Kaiser was active in politics and cultural movements from his student days. Following the formation of Pakistan in 1947, he joined the provincial Communist Party of East Pakistan. He started working as a journalist in 1949 with the Ittefaq in Dhaka. In 1952, he participated actively in the Language Movement. For his political role in the movement for protection of Bengali language, Kaiser was arrested on 3 June 1952. He was later jailed for three and a half years. Right after his release in 1955, he was again arrested and jailed on a political crackdown on activists. A few years later he was released. In 1958, Kaiser joined as an associate editor of The Sangbad – a Bengali language daily – where he worked for the rest of his life. When the military coup of 1958 put Ayub Khan in power, and martial law was proclaimed, Kaiser was arrested again on 14 October 1958 and remained in jail for four years till his release in September 1962.
Disappearance
Kaiser collected medicine and food and delivered those to the posts such as one being Begum Sufia kamal's house, from where the freedom fighters picked those up for their training outpost. At the end the Bangladesh Liberation War of 1971, the Pakistan Army and its local collaborators initiated a plan for killing the leading Bengali intellectuals. As a part of it, Kaiser was rounded up on 14 December 1971. He never returned, nor was his body ever found.
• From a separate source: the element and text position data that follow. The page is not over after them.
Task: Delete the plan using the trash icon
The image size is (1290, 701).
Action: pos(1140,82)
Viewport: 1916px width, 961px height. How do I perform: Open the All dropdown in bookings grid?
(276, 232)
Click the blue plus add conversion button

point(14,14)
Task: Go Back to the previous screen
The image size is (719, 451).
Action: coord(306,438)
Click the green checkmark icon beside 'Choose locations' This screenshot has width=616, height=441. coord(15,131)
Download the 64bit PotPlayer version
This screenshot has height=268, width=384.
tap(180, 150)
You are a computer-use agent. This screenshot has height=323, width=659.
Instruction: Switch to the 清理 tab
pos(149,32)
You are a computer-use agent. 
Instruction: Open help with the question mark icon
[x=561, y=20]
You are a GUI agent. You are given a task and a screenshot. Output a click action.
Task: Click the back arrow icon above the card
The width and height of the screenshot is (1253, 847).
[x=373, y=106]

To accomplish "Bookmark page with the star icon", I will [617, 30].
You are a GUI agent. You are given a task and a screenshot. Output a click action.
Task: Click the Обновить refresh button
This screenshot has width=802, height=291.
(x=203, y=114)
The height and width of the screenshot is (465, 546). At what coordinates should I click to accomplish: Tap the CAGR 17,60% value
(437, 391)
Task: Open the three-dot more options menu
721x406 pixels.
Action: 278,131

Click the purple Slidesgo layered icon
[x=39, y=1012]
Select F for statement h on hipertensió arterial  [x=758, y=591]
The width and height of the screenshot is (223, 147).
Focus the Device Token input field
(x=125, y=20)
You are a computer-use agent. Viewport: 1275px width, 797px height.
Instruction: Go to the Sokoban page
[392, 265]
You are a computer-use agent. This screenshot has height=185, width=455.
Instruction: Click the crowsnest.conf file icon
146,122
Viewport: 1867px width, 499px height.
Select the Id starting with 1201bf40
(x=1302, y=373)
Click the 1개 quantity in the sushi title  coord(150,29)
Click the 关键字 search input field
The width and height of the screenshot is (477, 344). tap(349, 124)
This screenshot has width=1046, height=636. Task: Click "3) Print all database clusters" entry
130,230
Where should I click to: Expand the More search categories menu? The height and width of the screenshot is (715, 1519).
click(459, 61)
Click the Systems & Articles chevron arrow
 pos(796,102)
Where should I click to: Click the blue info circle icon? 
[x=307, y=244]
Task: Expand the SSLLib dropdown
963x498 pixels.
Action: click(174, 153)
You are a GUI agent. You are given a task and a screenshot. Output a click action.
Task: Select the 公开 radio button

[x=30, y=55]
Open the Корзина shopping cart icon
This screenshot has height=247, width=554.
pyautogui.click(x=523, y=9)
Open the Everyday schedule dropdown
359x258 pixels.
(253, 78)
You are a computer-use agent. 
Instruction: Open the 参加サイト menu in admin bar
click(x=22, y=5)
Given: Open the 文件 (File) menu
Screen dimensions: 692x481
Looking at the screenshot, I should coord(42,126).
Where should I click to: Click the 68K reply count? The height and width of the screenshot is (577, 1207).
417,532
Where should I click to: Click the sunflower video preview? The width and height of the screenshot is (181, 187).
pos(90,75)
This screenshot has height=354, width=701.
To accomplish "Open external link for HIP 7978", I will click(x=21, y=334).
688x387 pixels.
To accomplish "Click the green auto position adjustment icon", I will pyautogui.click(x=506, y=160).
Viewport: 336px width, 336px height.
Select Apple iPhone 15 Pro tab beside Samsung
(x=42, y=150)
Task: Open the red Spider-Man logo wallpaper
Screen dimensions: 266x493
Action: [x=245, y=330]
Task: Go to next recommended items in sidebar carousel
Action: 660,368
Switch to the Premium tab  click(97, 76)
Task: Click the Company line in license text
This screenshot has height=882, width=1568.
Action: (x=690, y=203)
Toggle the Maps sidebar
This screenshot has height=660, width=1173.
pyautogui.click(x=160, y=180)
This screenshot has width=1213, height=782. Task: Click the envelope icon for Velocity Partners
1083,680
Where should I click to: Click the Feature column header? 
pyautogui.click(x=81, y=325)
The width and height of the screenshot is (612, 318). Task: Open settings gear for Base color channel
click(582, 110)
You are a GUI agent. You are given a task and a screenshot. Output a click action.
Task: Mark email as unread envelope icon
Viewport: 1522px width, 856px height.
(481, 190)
It is assumed that he was executed along with other intellectuals. His brother, Zahir Raihan, a notable film-maker, also disappeared while searching for Kaiser. In early December 1971, Kaiser cautioned Sufia Kamal to leave Dhaka but he himself did not leave and got caught in the hand of the Pakistani Army. On 3 November 2013, Chowdhury Mueen-Uddin, a Muslim leader based in London, and Ashrafuz Zaman Khan, based in the United States, were sentenced in absentia after the court found that they were involved in the abduction and murders of 18 people – nine Dhaka University teachers, six journalists including Kaiser and three physicians – in December 1971. Chowdhury Mueen-Uddin denied the charges in an interview aired by Al Jazeera in August 2013.